Teh Indonesia buatan Banerjee |
Pak Rachmad Gunadi, presdir PT. Pagilaran |
CERITA ANGIN DAN MATAHARI
Seperti saya kemukakan sebelumnya, bahwa Banerjee tampak
seperti sombong, tetapi ketika duduk santai dan mengobrol ternyata beliau
sangatlah menyenangkan. Banyak cerita yang beliau sharing, salah satunya adalah
cerita pertempuran angin dan matahari.
“There was an upon of time…”, wah kayak dongeng Disney saja.
Untuk lebih mudahnya saya menulis, sebaiknya saya tuliskan semua dalam bahasa Indonesia .
Alkisah, terjadi perdebatan sengit antara angin dan matahari. Mereka sedang
berdebat, siapa diantara mereka yang kuat dan berkuasa.
“Saya akan buktikan”, ujar Matahari dengan lantang. “Lihat
laki-laki dibawah sana ,
yang sedang mengenakan baju batik”, Banerjee tersenyum lebar sambil memandang
saya yang kebetulan mengenakan baju batik.
“Saya akan membuat laki-laki itu melepaskan baju kebanggaannya”.
Dengan segera di pancarkan energi panas sekuat-kuatnya,
sehingga si laki-laki tadi merasa kegerahan, dan melepaskan bajunya, karena
sudah berpeluh keringat.
Angin tidak mau kalah, dia kerahkan kekuatannya untuk
menghembuskan angin, sehingga tercipta hawa yang begitu dingin.

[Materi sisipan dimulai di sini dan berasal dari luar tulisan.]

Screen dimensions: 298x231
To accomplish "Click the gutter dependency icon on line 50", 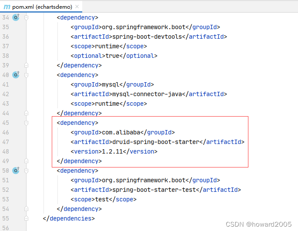I will click(16, 171).
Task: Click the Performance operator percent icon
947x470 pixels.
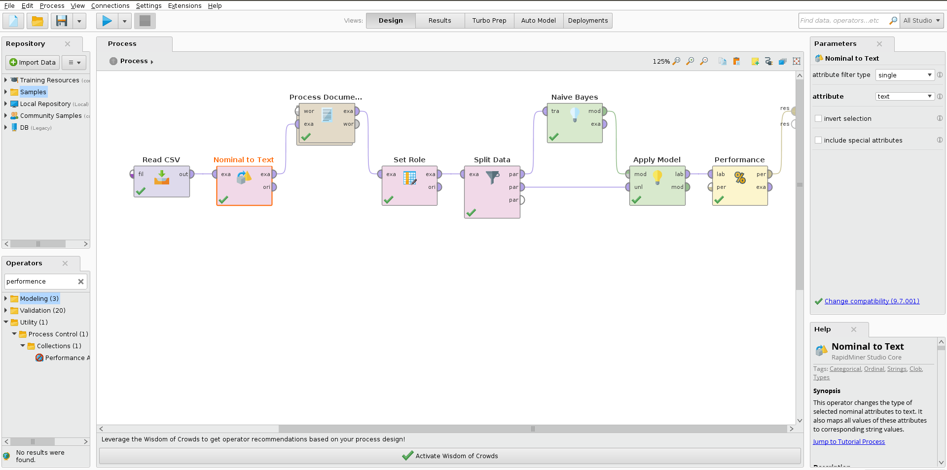Action: pos(740,177)
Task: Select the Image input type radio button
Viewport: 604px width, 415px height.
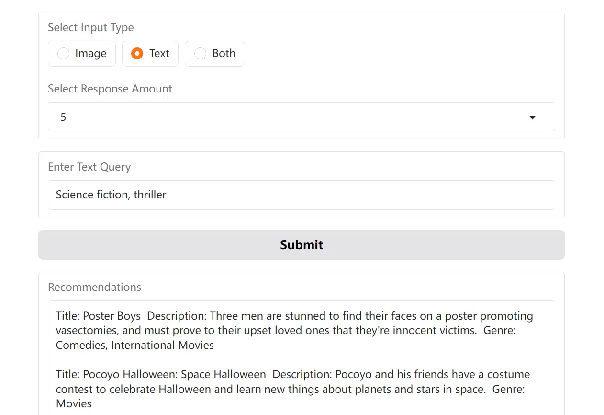Action: pos(64,54)
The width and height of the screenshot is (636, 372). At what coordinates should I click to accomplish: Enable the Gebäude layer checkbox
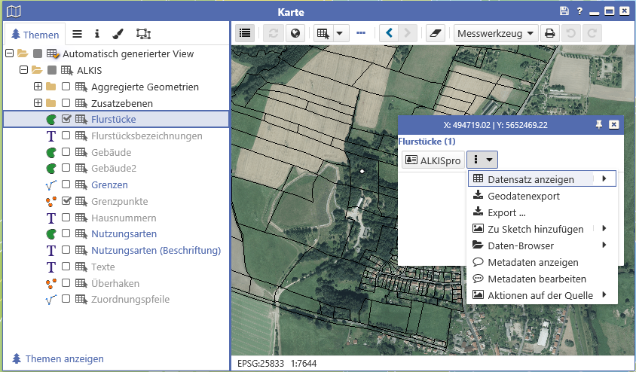[x=66, y=152]
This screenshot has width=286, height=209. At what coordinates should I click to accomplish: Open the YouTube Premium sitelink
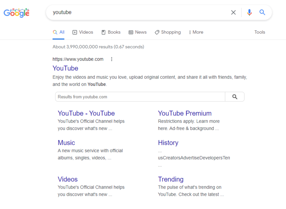pos(185,113)
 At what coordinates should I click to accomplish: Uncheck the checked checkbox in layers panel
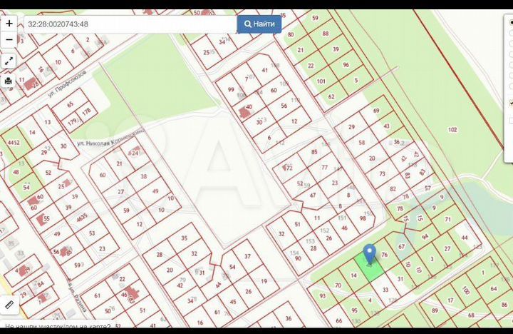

Si Laki-laki,
segera mengenakan bajunya kembali, malahan sekarang ditutup dengan jaket.
“Lihat!”, seru angin. “Bahkan bajunya sekarang dirangkap
dengan jaket”
Matahari tak mau kalah, dia tambahkan panasnya. Demikianlah
terus-menerus si laki-laku buka tutup baju akibat ulah angin dan matahari.
“Teh moral story is,
you should use your spirit, power and effort to achieve your goal”, Banerjee
menutup ceritanya. “But be smart and carefully”, lanjutnya.
Extraordinary. Beberapa idealisme dia memang bisa dijadikan
inspirasi, misalnya hanya memproduksi teh kualitas bagus, sekalipun permintaan teh
kualitas rendah juga banyak. Mulai beralih ke organic, karena selain lebih
sehat, juga untuk keseimbangan ekosistem.
Sudah bukan rahasia lagi, kalau teh-teh yang dijual di
pasaran Indonesia
adalah teh kualitas rendah sedangkan teh yang kualitas tinggi di export. Dalam
hal ini saya perlu mengapresiasi teh Tambi, karena selama ini hanya menjual teh
kualitas bagus. Teh Tambi yang dijual di daerah Wonosobo, hanya grade BOP
(Broken Orange Pekoe), PS (Pekoe Souchung), dan BPS (Broken Pekoe Souchung),
dan Fanning untk teh celup. Dia tidak
menjual Broken Mix dengan merk tambi, misalnya. Sedangkan teh Kajoe Aro yang
sebenarnya memiliki kualitas sedikit diatas Tambi, masih menjual special blend,
yang isinya broken mix di pasaran lokal.
So let’s take the spirit of Banerjee.